COPYRIGHT MATERIAL OMITTED

Steven R. Yourke, San Francisco, CA, for plaintiffs.

Craig Modlin, Deputy Atty. Gen., San Francisco, CA, for defendants.

OPINION

PATEL, District Judge.

Plaintiffs Clysly Desales, Cayetano Desales and Maria Patria Desales brought this action against defendants Jeffrey Woo, Ronald Lam and Armando Acuna, police officers at San Francisco State University, alleging violation of their civil rights under 42 U.S.C. § 1983. Now before the court is plaintiffs' motion for summary judgment on the issue of liability or, alternatively, summary adjudication of the issues. Having considered the parties' arguments and submissions, and for the reasons set forth below, the court enters the following memorandum and order.

BACKGROUND1

On October 21, 1992, Tim Balakovich, the equipment manager at the San Francisco State University gymnasium, contacted the university police department to inform police of a possible firearm inside of a gym locker. According to Balakovich, an unidentified male student had approached him and reported overhearing a conversation between two men in the men's locker room. Reportedly, one man said, "Is that a fifty-seven?" to which the other replied "Yeah." The first man then asked "Is it loaded?" to which the other replied "No. I have the shells in my hand." The unidentified student told Balakovich that he assumed the men were discussing a .357 handgun and ammunition. On October 27, 1992, Balakovich told police that he had again been approached by the same unidentified student who stated that one of the men discussing the handgun had used locker number 291. Balakovich informed police that, according to his records, locker number 291 belonged to plaintiff Clysly Desales, a student at San Francisco State University.2

Sometime between 9:50 and 10:05 a.m. on October 29, 1992, plaintiff was approached by defendant police officers in front of his locker in the gym locker room. At the time, plaintiff was changing from swim trunks to street clothes. Defendant Woo ushered plaintiff away from the locker and defendant Acuna handcuffed plaintiff behind his back. Plaintiff was then walked by defendants to a nearby office, where defendant Woo read plaintiff the Miranda warnings. Plaintiff did not waive his Miranda rights.

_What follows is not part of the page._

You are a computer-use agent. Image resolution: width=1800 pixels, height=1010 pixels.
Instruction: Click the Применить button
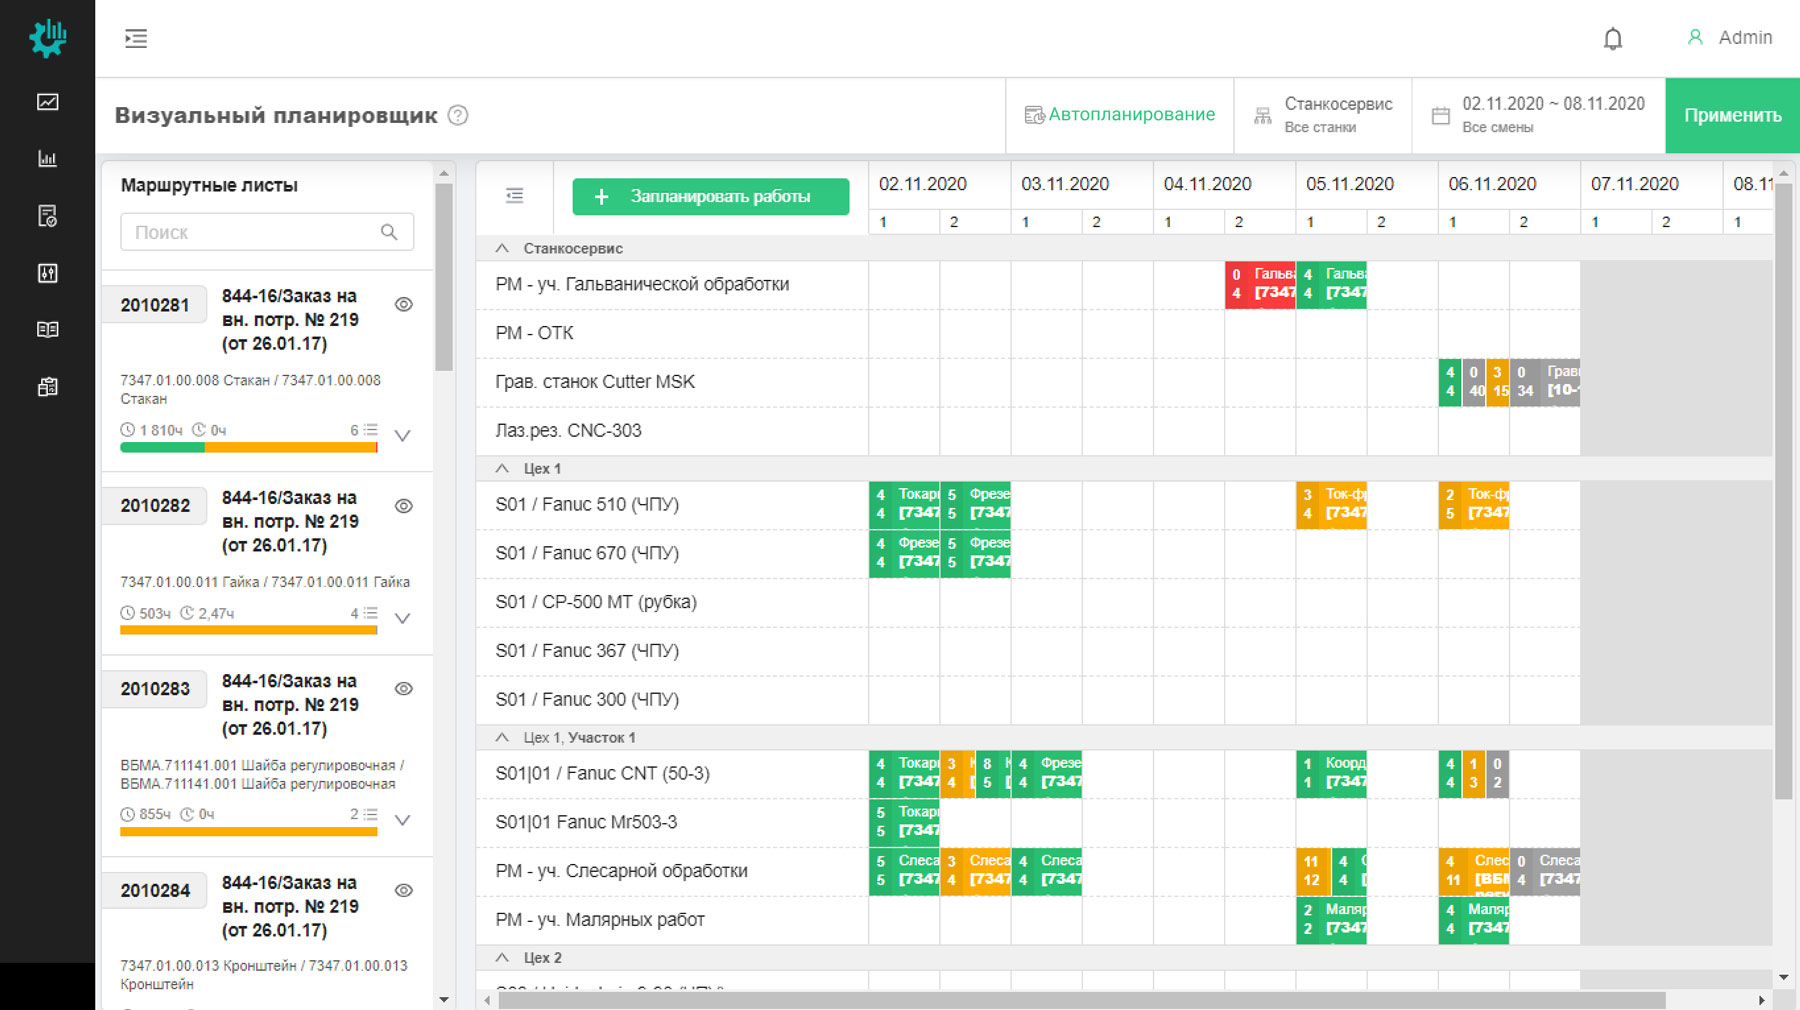pyautogui.click(x=1732, y=115)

At approximately 10:20 a.m., defendants asked plaintiff to sign a consent to search form authorizing defendants to search his gym locker, his car and his residence. Plaintiff signed the release and defendants searched his gym locker and car. In addition, they searched plaintiff's room, which was in the house of his parents, plaintiffs Cayetano and Maria Patria Desales. Plaintiffs allege that defendants searched the entire first floor of the home, while defendants maintain that only plaintiff Clysly Desales' room was searched.

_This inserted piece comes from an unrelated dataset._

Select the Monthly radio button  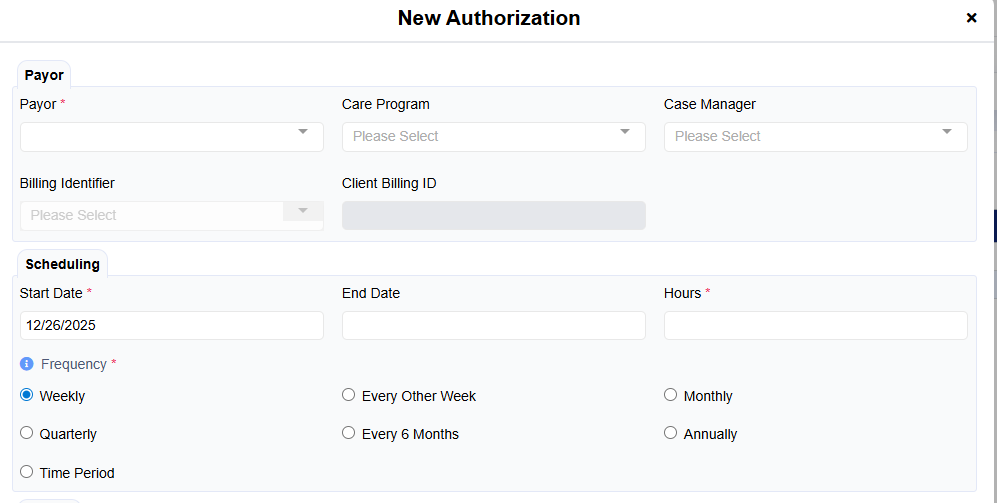coord(671,395)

While plaintiff was in custody, he requested permission to make a phone call but was refused. He was also handcuffed for much of the time he was in custody. Plaintiff alleges that he was handcuffed the entire time he was in custody, except for a few minutes when he was uncuffed to sign the release form. Defendants maintain that plaintiff was uncuffed when he entered the office and when he signed the consent form and that he was re-cuffed for the search of his car and his room.3

No firearm was found during the searches. Plaintiff was released by defendant Woo at approximately 12:00 noon.

LEGAL STANDARD

Under Federal Rule of Civil Procedure 56, summary judgment shall be granted:

against a party who fails to make a showing sufficient to establish the existence of an element essential to that party's case, and on which that party will bear the burden of proof at trial ... since a complete failure of proof concerning an essential element of the nonmoving party's case necessarily renders all other facts immaterial.

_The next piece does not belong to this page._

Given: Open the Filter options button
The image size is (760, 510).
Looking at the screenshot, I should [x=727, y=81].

Celotex Corp. v. Catrett, 477 U.S. 317, 322-23, 106 S.Ct. 2548, 2552, 91 L.Ed.2d 265 (1986). The moving party bears the initial burden of identifying portions of the record which show that the nonmoving party has disclosed no "significant probative evidence tending to support the complaint." First Nat'l Bank v. Cities Serv. Co., 391 U.S. 253, 290, 88 S.Ct. 1575, 1593, 20 L.Ed.2d 569 (1968). The burden then shifts to the nonmoving party to "go beyond the pleadings, and by its own affidavits, or by the `depositions, answers to interrogatories, or admissions on file,' designate `specific facts showing that there is a genuine issue for trial.'" Celotex, 477 U.S. at 324, 106 S.Ct. at 2553 (citations omitted); see also Anderson v. Liberty Lobby, Inc., 477 U.S. 242, 248, 106 S.Ct. 2505, 2510, 91 L.Ed.2d 202 (1986) (a dispute about a material fact is genuine "if the evidence is such that a reasonable jury could return a verdict for the nonmoving party.").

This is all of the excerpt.